Monday, 2 November 2009

Hell’s gate

Hell’s Gate national park is one of the few national parks where there are no large predators…unless, that is, a lion sneaks in which has happened on a couple of occasions. This means that, unlike most parks, you can hire a bike and cycle around the park getting up close and personal with the wildlife.

The bikes we hired would not have met UK health and safety standards. Most had gears that were temperamental at best whilst others didn’t have brakes. Whilst Fisherman’s Camp owned a few of the bikes, most of them were on loan from individuals from the nearby village. This made for an interesting day out!

Our guide, John, was one of the most informative guides I’ve ever met. His father was a ranger in the park many years ago so he actually grew up in the ranger accommodation inside the park. He knew every corner of the park intimately and everything about the wildlife you’d find there. You could ask him anything and he would have an answer for it.
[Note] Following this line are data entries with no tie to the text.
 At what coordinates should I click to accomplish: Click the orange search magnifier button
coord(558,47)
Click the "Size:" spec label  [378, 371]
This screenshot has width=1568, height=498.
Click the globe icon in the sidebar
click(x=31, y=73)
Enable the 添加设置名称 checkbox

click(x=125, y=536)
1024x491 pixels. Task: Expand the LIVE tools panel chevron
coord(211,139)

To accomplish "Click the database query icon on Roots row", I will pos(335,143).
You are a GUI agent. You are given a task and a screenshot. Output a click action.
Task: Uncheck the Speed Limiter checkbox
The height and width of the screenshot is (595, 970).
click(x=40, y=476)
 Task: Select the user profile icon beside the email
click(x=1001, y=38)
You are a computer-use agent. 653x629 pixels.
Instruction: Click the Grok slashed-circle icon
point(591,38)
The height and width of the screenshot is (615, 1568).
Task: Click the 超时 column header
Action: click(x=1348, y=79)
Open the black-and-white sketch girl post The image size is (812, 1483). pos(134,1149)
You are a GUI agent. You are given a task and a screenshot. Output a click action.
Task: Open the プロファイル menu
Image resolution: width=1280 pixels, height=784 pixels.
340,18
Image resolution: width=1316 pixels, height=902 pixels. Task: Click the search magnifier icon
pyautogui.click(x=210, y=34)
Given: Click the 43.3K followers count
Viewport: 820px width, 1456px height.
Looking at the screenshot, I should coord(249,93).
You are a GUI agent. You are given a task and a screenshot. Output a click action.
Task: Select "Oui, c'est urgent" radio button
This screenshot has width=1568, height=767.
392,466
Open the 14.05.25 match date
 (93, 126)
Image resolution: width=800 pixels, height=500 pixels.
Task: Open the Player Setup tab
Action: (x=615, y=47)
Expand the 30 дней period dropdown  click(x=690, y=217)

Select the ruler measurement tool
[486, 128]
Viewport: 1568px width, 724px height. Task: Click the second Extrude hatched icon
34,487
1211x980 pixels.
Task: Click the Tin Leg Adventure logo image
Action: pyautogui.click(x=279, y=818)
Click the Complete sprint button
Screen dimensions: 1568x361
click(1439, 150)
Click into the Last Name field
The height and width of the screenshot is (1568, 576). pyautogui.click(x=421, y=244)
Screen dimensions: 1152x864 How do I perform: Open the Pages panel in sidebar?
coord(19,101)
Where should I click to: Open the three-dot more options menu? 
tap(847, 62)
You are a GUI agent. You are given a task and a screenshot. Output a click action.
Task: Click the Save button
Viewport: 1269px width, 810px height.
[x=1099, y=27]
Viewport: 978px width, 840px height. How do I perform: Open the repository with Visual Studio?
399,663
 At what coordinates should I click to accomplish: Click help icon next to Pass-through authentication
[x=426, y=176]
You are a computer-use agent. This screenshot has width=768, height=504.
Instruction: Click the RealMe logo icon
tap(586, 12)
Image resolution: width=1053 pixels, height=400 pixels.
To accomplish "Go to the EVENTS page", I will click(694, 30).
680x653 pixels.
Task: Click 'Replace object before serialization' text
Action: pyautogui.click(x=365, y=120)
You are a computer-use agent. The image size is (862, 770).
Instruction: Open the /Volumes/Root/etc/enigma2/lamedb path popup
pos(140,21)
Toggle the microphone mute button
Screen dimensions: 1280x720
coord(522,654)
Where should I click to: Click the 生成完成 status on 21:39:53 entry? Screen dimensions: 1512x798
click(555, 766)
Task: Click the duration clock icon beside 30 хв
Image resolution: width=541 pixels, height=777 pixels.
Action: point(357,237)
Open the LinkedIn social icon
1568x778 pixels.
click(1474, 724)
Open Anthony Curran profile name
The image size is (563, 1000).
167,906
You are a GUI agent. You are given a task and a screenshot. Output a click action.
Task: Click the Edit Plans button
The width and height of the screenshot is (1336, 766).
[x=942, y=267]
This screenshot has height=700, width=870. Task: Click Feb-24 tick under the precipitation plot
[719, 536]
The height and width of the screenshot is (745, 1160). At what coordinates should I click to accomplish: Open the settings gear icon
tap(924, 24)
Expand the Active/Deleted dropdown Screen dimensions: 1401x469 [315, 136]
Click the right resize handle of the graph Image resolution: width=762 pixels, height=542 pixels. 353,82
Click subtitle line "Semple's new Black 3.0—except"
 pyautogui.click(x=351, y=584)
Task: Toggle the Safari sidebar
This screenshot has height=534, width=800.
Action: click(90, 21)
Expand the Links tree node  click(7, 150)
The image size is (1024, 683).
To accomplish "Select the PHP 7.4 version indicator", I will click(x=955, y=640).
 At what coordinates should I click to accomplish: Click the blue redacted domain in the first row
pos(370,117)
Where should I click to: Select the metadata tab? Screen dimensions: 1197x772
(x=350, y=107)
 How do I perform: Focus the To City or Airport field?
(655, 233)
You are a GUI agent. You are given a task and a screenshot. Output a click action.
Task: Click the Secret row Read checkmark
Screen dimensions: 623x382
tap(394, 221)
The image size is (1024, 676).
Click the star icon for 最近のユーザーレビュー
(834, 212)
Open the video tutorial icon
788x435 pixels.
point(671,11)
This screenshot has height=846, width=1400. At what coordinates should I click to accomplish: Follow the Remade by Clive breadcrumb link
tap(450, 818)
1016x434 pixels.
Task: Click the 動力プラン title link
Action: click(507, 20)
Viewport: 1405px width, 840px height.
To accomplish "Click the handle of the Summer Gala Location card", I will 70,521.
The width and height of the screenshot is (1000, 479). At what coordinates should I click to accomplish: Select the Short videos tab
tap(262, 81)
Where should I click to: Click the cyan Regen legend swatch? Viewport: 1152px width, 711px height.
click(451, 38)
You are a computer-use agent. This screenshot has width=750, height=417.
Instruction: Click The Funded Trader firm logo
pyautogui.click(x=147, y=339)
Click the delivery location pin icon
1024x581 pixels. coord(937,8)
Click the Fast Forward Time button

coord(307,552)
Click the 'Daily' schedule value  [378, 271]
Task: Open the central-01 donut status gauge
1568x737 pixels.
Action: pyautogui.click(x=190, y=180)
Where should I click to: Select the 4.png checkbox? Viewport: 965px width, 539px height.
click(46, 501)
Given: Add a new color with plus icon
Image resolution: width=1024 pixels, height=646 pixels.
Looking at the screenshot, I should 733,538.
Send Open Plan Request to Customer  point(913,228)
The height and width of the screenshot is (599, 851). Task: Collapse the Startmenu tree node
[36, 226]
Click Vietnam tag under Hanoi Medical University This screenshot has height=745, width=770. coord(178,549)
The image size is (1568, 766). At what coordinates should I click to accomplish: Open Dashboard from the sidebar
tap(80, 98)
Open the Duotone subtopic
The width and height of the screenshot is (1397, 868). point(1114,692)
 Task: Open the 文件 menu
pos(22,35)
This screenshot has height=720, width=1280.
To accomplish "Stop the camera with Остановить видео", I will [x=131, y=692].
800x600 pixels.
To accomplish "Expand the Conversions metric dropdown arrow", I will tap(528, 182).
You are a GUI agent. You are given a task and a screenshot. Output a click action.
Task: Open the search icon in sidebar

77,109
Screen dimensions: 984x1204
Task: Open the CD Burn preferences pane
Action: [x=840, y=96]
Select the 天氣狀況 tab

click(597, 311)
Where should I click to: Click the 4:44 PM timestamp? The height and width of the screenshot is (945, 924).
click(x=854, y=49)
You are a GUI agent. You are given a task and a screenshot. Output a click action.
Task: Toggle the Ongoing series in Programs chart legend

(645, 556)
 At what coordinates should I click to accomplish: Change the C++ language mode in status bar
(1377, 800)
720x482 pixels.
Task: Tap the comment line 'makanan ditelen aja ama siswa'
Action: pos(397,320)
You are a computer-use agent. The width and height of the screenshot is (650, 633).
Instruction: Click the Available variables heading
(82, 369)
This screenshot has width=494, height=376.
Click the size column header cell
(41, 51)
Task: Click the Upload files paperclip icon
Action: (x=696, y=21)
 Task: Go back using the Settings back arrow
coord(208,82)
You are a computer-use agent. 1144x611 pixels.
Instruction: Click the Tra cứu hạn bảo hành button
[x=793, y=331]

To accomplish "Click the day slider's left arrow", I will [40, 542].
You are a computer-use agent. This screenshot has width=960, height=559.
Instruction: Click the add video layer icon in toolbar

Half the day was spent cycling around the park, the other half was spent gorge walking. Our day almost came to an abrupt end when Ravi had a puncture early on and John informed us we had 4km to go to get to the ranger post where it might be fixed. Using Nat’s initiative and Leatherman, we managed to fix the tire temporarily with a piece of gaffa tape that was holding Claire’s sunglasses together and some micropore from the medical kit I had on me.

The day was fantastic. We had close up encounters with zebra, a rock hyrax, an olive baboon with his thin pink appendage on full show, buffalo and wart hogs. The gorge itself wasn’t huge but interesting all the same with hot springs dripping down the rocks at different points. It involved quite a bit of slip sliding down steep stone faces and clambering about the rocks. The gorge is prone to flash floods which wash away the stone with great force. Since 1992, the gorge has increased in depth by about 20m so it’s only a matter of time before the Hell’s Gate gorge transforms into something not too dissimilar from the Grand Canyon.

Bar Nat, Jon and me, everyone headed back to camp early in the afternoon when all the animals had taken shelter. The three of us hung back for an hour or so just chilling out on a grassy plain surrounded by zebra. It was great just sitting there in complete silence listening to the sounds of nature with not another human soul to be seen or heard. At that point I realized I couldn’t remember the last time I heard complete silence. I can’t overestimate the importance of being able to let your mind wander with no distractions. Right then, I really didn’t miss London!